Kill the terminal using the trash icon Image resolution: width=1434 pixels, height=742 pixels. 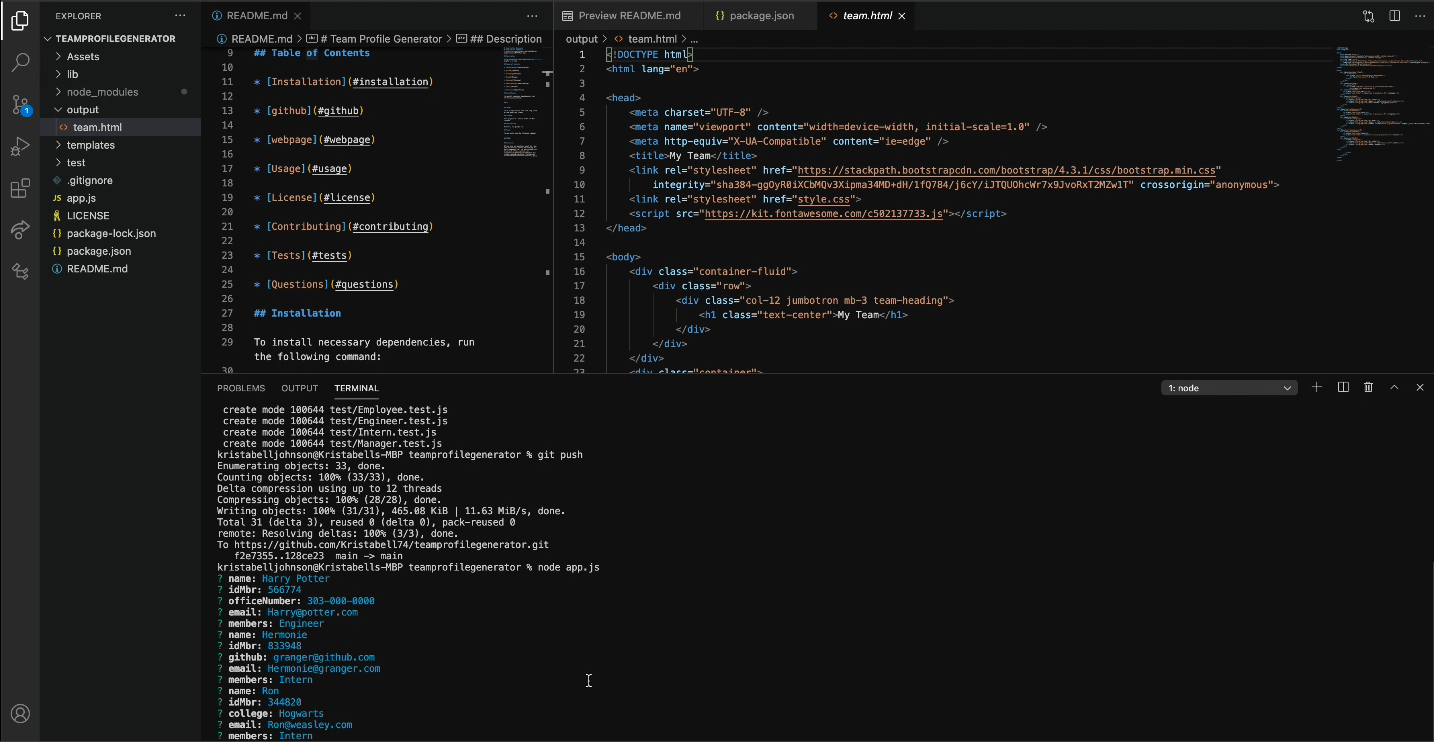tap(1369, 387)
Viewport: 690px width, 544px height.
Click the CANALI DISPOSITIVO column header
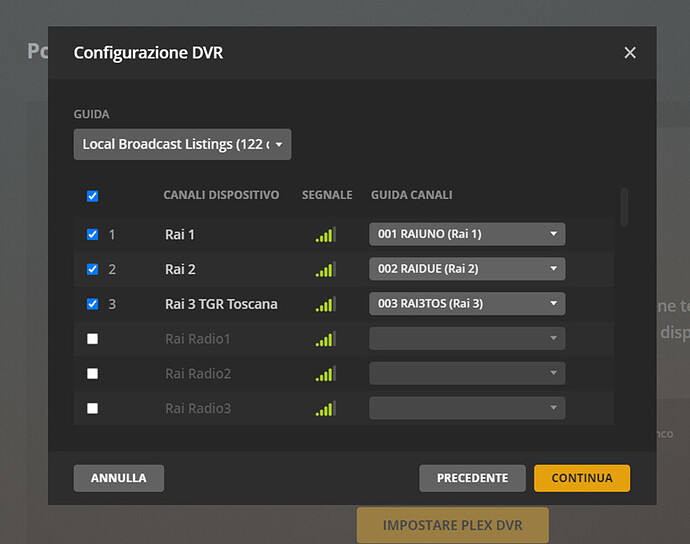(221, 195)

* * *

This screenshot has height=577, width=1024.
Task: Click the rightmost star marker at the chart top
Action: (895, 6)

Objective
Reproduce the entries from the line containing "This screenshot has height=577, width=1024." through the line containing "Action: (895, 6)", leaving every line unchanged.

Task solution
This screenshot has height=577, width=1024.
Task: Click the rightmost star marker at the chart top
Action: (895, 6)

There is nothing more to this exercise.